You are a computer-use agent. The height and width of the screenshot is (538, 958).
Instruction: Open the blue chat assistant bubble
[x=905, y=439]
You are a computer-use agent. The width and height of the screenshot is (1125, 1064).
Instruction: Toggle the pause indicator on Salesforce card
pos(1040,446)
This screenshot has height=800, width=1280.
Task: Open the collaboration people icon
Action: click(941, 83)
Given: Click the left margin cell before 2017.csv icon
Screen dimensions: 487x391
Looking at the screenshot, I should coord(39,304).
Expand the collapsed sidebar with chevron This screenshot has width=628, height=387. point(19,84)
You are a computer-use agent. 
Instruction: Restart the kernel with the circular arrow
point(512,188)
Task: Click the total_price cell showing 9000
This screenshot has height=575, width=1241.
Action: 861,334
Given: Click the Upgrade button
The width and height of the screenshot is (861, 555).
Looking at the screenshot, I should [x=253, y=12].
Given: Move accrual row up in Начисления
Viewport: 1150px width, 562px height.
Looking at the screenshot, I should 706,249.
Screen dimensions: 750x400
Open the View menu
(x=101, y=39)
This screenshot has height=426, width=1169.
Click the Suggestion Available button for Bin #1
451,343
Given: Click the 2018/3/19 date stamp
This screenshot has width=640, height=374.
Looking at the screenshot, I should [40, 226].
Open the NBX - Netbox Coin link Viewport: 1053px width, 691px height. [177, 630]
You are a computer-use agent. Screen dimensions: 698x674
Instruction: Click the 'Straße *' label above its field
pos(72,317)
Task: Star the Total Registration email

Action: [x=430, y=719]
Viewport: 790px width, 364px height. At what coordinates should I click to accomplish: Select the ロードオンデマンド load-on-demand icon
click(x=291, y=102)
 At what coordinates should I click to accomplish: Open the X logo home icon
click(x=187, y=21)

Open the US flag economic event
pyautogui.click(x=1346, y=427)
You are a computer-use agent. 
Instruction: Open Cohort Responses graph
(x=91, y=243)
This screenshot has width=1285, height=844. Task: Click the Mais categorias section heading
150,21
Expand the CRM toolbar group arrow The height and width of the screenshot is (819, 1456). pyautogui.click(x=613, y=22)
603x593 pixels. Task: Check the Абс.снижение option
************
*Exercise*: Everything from the line containing "Instruction: Open Cohort Responses graph" to the bottom of the listing is to be set down exactly; leave out all other lines.

*Answer*:
Instruction: Open Cohort Responses graph
(x=91, y=243)
This screenshot has width=1285, height=844. Task: Click the Mais categorias section heading
150,21
Expand the CRM toolbar group arrow The height and width of the screenshot is (819, 1456). pyautogui.click(x=613, y=22)
603x593 pixels. Task: Check the Абс.снижение option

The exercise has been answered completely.